Likewise I would be interested in having that knowledge. It’s something I contemplate often and I make an assumption on when I watch people shake their guns to reload when the game is telling them in text and voice to shoot off-screen to reload instead. They are being trained to play games in a certain way that is different from the past and they are a different crowd then the hardcore gamer.

There is another part of the gaming culture is to blame and that would be the media that pushes what’s hot in games. Take a good look at some of the top gaming sites on the net: IGN or Gamespot are easy examples. They happily list all of the gaming categories they focus on, it’s a hold over from the game magazine days that would list on the cover which consoles they review to attract buyers. Notice that they do not have an Arcade section on those websites (which speaking of classic 90s game magazines was not always the case, many did have sections dedicated to arcade games that were eventually dropped). Just because the big guys never cover arcade news doesn’t mean that there is no development in arcades to speak of – this blog is a testament to that – but they choose not to cover that side of the industry unless it has some sort of console connection to it. What their reasons are for that, I do not know, I can only surmise that it has to do with no arcade companies advertise with those sites, and they can’t give away free copies of arcade cabinets for reviewers to have. I have written arcade articles for Hardcore Gamer Magazine when that was around and they were open to it but I got the sense that it was because they just liked games no matter what platform they are. Kevin Williams who contributes to this site all of the time has recently been creating content for EDGE Magazine but it sounds like it was not without some trouble. But anything else I have seen, such as GameInformer remains detached and un-informed about what goes on in the arcade industry. There is no media hype for any arcade game unless some really big movie or console license is attached to it and even then you might get one article about the game and they are done.

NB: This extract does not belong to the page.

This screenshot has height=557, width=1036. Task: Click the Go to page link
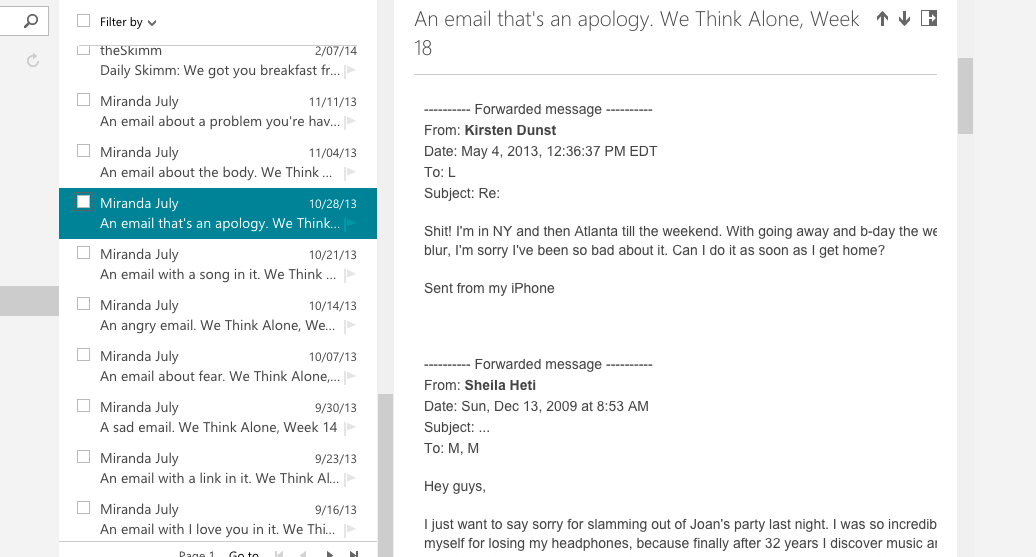(x=244, y=553)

There are dozens of arcade games being worked on right now but this industry does not reveal what they are working on months in advance usually. They keep it under wraps until it’s pretty much ready to go, and that doesn’t work for the modern hype model. There are reasons they do that, which can be frustrating to the 24/7 news junkie but they are often necessary.

Recently it was unveiled that there was a new Big Buck Hunter game. That is arguably one of the highest profile arcade games out there in terms of units sold but how many mainstream game sites even acknowledged the existence of the game? If a high-profile modern arcade game has a hard time catching some attention, how much more something that hasn’t made a name for itself yet? Lack of coverage = lack of interest in the general public. The narrative for arcades is thus weak and not really positive. The most recent arcade opening most people probably heard about in the mainstream was the re-opening of Chinatown Fair. I don’t mean to knock CTF but that is not the only place in the US that has opened up recently, there have been numerous others that have done so this past year but you wouldn’t know it from a game magazine or or mainstream game site as they choose to ignore any others that have come along.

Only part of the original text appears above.